What is a fidget? Fidgets are mindless activities that you can do while working on a primary task. It is believed that engaging in an activity that uses a sense other than what’s required for your primary task can improve focus and better performance. This is especially true for children with ADHD. What might seem like a student not paying attention to the lesson at hand is really aiding in him/her to focus and concentrate.
Additional recent news articles report that fidgeting may be good for your health in general.
There are several activities that a student can incorporate to help attention.
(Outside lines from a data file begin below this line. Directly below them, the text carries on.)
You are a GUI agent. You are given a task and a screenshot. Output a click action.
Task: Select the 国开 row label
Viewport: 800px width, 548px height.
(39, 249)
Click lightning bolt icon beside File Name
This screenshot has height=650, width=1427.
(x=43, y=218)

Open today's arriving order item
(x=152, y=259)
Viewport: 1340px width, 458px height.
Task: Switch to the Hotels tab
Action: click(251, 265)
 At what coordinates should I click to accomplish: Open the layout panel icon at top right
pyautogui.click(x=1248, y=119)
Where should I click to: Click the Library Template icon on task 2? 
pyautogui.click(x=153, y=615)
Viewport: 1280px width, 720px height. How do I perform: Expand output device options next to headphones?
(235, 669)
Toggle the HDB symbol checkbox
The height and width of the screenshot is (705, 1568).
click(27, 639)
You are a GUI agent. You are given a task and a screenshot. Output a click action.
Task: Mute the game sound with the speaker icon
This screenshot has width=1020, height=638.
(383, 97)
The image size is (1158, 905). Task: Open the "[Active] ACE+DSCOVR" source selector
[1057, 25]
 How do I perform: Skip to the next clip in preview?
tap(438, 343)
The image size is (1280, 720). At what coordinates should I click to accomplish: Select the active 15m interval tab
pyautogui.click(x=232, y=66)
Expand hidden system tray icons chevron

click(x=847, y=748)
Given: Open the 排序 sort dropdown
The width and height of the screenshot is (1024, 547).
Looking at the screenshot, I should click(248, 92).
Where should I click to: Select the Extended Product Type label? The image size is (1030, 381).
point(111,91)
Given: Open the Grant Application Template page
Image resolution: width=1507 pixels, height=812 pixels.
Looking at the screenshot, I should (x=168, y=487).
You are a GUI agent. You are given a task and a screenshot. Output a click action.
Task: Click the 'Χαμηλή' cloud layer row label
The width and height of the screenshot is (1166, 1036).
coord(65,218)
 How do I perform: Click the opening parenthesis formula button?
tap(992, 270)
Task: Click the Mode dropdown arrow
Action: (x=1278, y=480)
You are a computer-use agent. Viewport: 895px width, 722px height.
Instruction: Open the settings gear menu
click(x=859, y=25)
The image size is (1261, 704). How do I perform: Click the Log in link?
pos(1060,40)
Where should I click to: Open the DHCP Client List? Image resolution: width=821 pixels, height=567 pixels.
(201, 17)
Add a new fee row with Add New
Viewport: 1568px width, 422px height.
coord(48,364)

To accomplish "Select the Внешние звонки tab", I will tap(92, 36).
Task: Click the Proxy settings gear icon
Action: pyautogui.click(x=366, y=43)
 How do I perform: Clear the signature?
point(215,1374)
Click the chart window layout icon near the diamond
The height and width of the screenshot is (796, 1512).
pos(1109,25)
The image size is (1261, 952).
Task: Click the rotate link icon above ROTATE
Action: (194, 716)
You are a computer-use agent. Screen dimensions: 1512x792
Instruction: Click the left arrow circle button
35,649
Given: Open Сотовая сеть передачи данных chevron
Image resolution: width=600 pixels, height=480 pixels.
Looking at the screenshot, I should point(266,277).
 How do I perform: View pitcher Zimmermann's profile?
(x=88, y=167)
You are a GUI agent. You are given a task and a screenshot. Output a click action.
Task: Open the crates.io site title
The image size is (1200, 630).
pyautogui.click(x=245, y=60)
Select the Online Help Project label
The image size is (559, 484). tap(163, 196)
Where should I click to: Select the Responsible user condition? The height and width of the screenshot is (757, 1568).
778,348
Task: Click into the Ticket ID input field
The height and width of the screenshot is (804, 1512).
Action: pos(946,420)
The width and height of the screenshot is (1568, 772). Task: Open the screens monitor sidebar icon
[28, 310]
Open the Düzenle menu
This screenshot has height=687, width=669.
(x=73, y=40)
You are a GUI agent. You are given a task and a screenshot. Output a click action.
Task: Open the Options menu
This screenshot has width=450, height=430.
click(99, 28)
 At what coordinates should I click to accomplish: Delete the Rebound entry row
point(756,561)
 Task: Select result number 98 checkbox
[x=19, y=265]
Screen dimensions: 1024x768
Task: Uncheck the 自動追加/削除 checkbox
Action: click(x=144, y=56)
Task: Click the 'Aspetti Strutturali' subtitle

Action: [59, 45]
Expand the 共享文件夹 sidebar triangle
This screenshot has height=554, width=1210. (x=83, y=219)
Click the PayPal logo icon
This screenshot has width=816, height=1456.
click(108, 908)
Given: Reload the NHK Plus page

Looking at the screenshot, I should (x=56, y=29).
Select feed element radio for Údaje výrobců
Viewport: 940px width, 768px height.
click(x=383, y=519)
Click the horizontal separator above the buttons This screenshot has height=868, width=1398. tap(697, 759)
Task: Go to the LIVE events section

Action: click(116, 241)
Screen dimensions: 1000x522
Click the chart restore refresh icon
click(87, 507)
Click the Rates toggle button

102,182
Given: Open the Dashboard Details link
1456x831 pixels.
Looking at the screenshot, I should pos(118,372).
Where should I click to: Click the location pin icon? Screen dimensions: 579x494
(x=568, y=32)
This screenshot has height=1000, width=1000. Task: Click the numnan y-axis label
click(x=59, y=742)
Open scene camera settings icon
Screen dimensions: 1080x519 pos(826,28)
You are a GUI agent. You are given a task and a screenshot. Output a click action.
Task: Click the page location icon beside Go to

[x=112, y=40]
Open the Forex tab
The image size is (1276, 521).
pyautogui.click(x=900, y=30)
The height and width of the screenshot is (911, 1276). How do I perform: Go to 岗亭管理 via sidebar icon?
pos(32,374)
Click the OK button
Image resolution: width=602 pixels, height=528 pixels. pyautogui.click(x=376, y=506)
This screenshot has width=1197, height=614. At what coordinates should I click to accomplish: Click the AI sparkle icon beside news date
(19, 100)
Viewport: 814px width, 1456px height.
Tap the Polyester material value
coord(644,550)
- Using an MP3 player helps children stay on task when reading, studying, or even going to sleep. It is important to select music that is appropriate to the task. Calming music aids with studying, reading, and falling asleep.
- Doodling in a notebook while listening to a teacher’s talk can help a student to “tune-in”.
- Another good fidget aid is chewing gum. If your child has to concentrate for extended periods of time, as on a test, or homework, chewing gum can be just the thing. Sucking on a hard candy is another option.
- Getting up and walking around, doing an errand, taking a walk, among other physical activities helps a fidgety person manage his/her energy.
Fidgeting is a gift from our ancestors, and utilized well can be a good thing for our health, especially in learning endeavors. What are your favorite fidgets?